W XIV wieku Alexander "Sawney" Bean dorastał w jednej z rodzin szkockich plebsu. Młodego mężczyzny nie pociągała ciężka praca, a po ślubie postanowił opuścić dom. Jego partnerka życiowa, którą ludzie szeptem nazywali czarownicą, również nie próbowała pracować rękami. Razem osiedlili się w jaskini nad morzem.
Grota o długości ponad 200 metrów była dostępna tylko podczas odpływu. Przez resztę czasu wejście było zalane. To była idealna kryjówka dla nocnego przestępcy, takiego jak Alexander Bean.
Procesja w jaskini kanibali. Seymour Lucas, 1896. / Zdjęcie: southayrshirehistory.wordpress.com.

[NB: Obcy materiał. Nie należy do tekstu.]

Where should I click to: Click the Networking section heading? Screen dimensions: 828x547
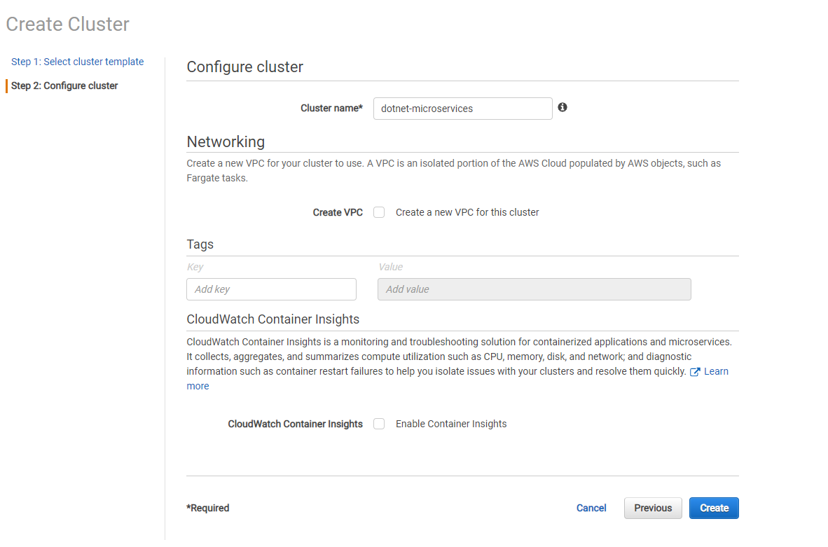[226, 141]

Mieszkał z żoną w jaskini przez 25 lat. Para wychowała 14 dzieci. W klanie kwitło kazirodztwo; wiele dzieci i wnuków Aleksandra Bina zgodziło się na kazirodztwo. Żaden z nich nie pracował, ale chętnie dołączyli do rodzinnego gangu - rabując podróżników i brawurowo napadali na okolicznych mieszkańców. Ale zdobycz nadal nie wystarczała, aby wykarmić ogromną rodzinę.
Film promocyjny:
Krwawa kuchnia w jaskini kanibali. Mary Byfield, 1825. / Zdjęcie: southayrshirehistory.wordpress.com.
I w pewnym momencie ludzie z klanu Alexandra „Souny” Beana zaczęli jeść ludzkie mięso. Teraz zabijali ludzi w określonym celu. Zabrali ciała ofiar do ich złowrogiej jaskini, gdzie szczątki zostały marynowane i wędzone. A niektóre części po prostu wrzucono do morza.

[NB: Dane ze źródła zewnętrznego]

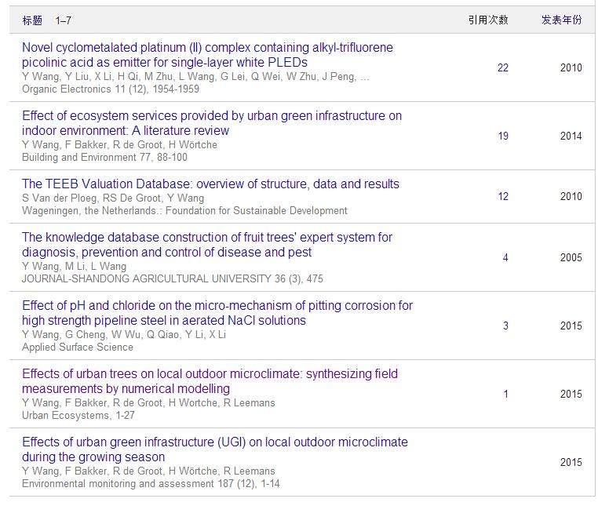This screenshot has height=513, width=598.
Task: Click the citation count 1
Action: 505,395
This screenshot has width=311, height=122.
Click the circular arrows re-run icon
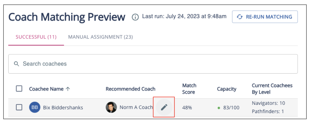tap(240, 17)
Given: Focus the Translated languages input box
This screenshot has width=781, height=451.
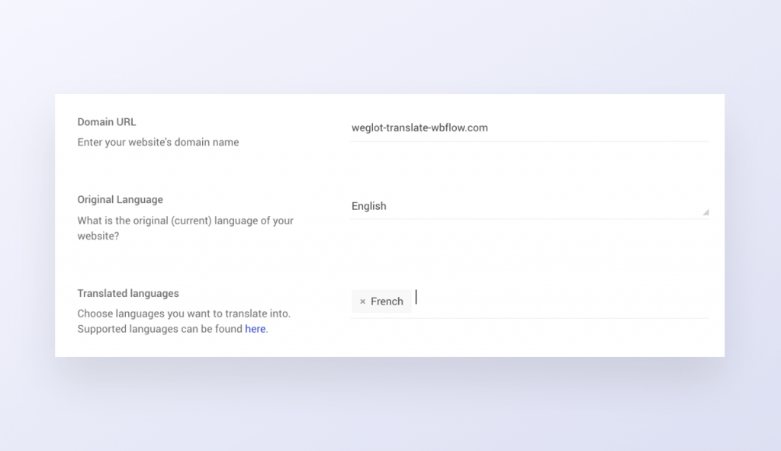Looking at the screenshot, I should tap(557, 301).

Zaginięcia ludzi w całej okolicy nie pozostały niezauważone. Lokalni mieszkańcy rozpoczęli prawdziwe polowanie na „ghule”, ale nie mogli znaleźć jaskini. Kiedy król Szkocji Jakub VI dowiedział się o tym, wyposażył całą wyprawę. 400 żołnierzy dosłownie wywróciło wszystko w okolicy do góry nogami. W jaskini kanibali aresztowano 48 osób z klanu Aleksandra Biny. Żołnierze zobaczyli miejsce, w którym zginęło i zjedzono około 1000 niewinnych ludzi. Kanibale zostali przetransportowani do Edynburga, Leith i Glasgow. Bez procesu i śledztwa mężczyźni byli torturowani i kwaterowani, a kobiety palono na stosie.

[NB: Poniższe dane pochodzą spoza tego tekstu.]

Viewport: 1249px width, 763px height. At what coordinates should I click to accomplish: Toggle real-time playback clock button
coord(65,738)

Kadr z klasycznego horroru The Hills Have Eyes, 1977. / Zdjęcie: alchetron.com.
Tak zakończyło się istnienie szkockiego klanu kanibali. Ale pamięć o tej rodzinie jest wciąż żywa. W 1977 roku na dużym ekranie pojawił się film „Wzgórza mają oczy”, którego elementy fabularne zostały zapożyczone z legendarnej historii średniowiecza.